**WHAT THE TASK ASKS:** From the news report below on Amanah and DAP keeping the Pakatan Harapan logo, transcribe word for word the part that opens with the words containing "Amanah, DAP to" and closes with "among component parties.".

Amanah, DAP to use PH logo in Johor election as sign of unity

This followed PKR’s announcement to use its logo in the Johor state election instead of the PH logo


PARTI Amanah Negara (Amanah) and Democratic Action Party (DAP) will continue to use the Pakatan Harapan (PH) logo for the upcoming Johor snap election and future activities, as a sign of unity among component parties.

This followed PKR’s announcement to use its logo in the Johor state election instead of the PH logo.

In a joint media statement yesterday, Amanah president Mohamad Sabu and DAP secretary general Lim Guan Eng said both parties respect PKR’s decision.

“However, Amanah and DAP will continue to use the PH logo as a sign of unity that reflects our future commitment and aspiration to form a government through a united coalition,” they said.

Both Mohamad and Lim opined that component parties, as well as friendly parties should be together in both good times and bad.

They want all parties of the coalition to unite under a common symbol and adhere to common goals and political agendas, adding that the PH logo should be used to symbolise unity.

“A common logo is crucial to convincing voters that PH is serious about becoming a government and working to move together as a team in elections.

“Voters on the fence will typically give positive support to any coalition they believe can win, as well as be seen working together as a team, despite some differences between them,” they added.

**LISTED ENTRIES:**
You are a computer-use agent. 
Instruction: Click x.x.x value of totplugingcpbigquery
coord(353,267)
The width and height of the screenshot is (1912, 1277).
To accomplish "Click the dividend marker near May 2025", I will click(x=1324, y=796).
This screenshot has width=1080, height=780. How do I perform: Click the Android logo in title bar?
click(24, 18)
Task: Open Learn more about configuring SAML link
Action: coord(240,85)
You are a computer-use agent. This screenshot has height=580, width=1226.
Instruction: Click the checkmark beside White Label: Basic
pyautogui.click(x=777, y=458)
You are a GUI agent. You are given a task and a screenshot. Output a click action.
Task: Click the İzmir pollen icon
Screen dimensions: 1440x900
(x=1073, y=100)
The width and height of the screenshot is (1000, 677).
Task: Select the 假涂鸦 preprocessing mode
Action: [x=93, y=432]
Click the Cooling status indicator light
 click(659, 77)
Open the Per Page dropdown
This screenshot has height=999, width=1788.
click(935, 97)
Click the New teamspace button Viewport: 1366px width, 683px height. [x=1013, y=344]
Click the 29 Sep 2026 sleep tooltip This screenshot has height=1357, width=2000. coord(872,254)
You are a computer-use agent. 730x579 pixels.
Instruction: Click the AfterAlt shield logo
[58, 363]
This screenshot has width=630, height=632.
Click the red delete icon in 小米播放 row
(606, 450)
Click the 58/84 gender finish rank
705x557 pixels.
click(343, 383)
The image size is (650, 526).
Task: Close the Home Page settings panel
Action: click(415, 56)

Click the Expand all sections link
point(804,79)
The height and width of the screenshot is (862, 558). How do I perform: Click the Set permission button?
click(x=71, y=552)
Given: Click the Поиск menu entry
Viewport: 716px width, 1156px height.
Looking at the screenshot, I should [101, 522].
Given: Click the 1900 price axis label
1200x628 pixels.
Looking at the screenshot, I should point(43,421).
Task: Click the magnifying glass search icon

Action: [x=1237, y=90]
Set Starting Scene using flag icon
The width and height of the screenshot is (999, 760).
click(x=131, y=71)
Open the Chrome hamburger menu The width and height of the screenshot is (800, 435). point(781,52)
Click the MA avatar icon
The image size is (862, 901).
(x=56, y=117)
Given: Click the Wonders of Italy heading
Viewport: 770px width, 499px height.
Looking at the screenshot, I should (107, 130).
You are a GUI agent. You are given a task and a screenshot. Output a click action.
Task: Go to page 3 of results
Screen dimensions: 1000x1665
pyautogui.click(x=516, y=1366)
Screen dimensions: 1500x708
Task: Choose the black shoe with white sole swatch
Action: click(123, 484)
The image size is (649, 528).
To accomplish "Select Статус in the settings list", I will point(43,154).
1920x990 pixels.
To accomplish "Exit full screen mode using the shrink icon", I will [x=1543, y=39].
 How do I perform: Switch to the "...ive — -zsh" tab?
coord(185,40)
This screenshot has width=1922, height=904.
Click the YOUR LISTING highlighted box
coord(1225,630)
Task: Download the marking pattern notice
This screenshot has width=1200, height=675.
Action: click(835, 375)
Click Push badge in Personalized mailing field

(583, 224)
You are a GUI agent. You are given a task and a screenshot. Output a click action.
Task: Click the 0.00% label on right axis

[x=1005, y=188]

**RESPONSE TO THIS EXERCISE:**
Amanah, DAP to use PH logo in Johor election as sign of unity

This followed PKR’s announcement to use its logo in the Johor state election instead of the PH logo


PARTI Amanah Negara (Amanah) and Democratic Action Party (DAP) will continue to use the Pakatan Harapan (PH) logo for the upcoming Johor snap election and future activities, as a sign of unity among component parties.